The arrival of the skrei is something of an event in the dark calendar of northern Norway. And so, in celebration, this year the Norwegian Seafood Council invited seven chefs from around Europe to Senja – to see what they’d do with a slab of top-quality skrei. And to provide a little spice, Haakon, Crown Prince of Norway, decided to put in an appearance too.
It’s a novelty travelling in the deep Scandinavian winter as the titanic battle between light and dark is waged around you – oddly more interesting than constant daylight. Even schoolchildren celebrate when the sun breaks the horizon, but here it hasn’t a hope of poking through the mountains, so there are just a few hours of dim light. Still, there’s the excellent cod – in order to experience skrei truly fresh, you need to visit between January and April.

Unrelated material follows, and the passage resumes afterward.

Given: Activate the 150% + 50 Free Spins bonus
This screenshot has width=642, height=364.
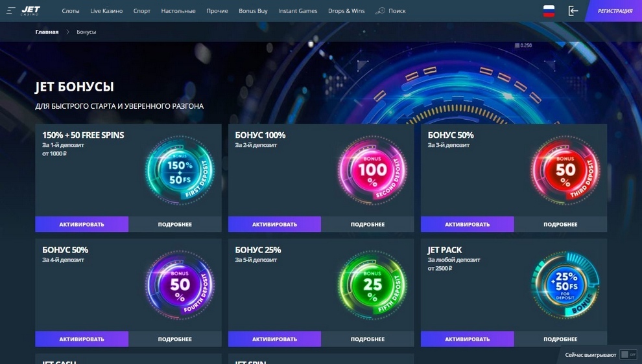Looking at the screenshot, I should point(82,224).
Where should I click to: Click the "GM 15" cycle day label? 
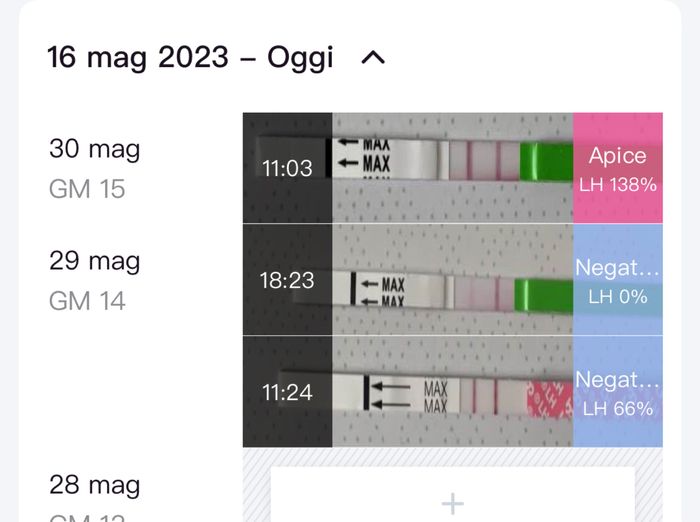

Nearly two hours north of Oslo, we descend into the massive white bowl that is Bardufoss Airport. The air, at -15ºC, nips at us as we make for the terminal building. Then it’s due northwest to the island of Senja (which has recently crept onto the ski-touring map – you can ski from mountain heights right down to the sea’s edge). Eventually, we reach Hamn on the western shore, where rockfaces scarred with snow and ice loom in the gloaming. Hamn hotel is set in a former fish depot – a central building with a series of comfortable villas stretching along the bay. As we arrive, a small pod of killer whales is playing in the harbour. Beyond them, the view looks out over the blue-black sea to Greenland.
Not for long, though. By 2.30pm it is dark again, leaving me discombobulated. We are at 69 degrees north here and it really is unutterably different from normal life anywhere else. And bitterly, bitterly cold. I test the water with my hand and it’s five minutes before the warmth starts to seep back into it. Was that the blood beginning to freeze inside my skin?
It’s hard to overestimate the importance of cod to Norway before there was oil. Even the Norse sagas refer to it. For several hundred years it was the only source of prosperity in a remorseless land. Over the long, near-lightless winter months fishermen would row out into the Norwegian Sea to haul it in. And they found ingenious ways of preserving it. They salted it and smoked it, even air-dried it: left hanging on frames in air so cold that it couldn’t rot, it became as stiff as cardboard. From here it was sent as far as Spain and Italy, where, of course, dried cod – bacalao and baccalà – is now a delicacy.
But we are here to see what our chefs will do with skrei, and in the darkness of the afternoon we retreat inside to the kitchen. So what do they think of it?
“Well, it’s a lovely, firm bit of cod”, says Michael Mathieson, a partner and consultant chef at Michelin-starred Chez Roux.
The 1,000-mile and more journey, all the way from the Barents Sea, is the thing that distinguishes skrei. They arrive exceptionally lean, with nary a gram of fat. Their flesh is more muscular, firmer and whiter than the regular coastal cod that stays off the Norwegian shoreline year round. And it is superb to cook with. Around me, it is all industry as the chefs get to work. A few hours later, at dinner with the dignitaries of the local fishing community and Prince Haakon, six dishes of skrei tapas are brought out for us to taste.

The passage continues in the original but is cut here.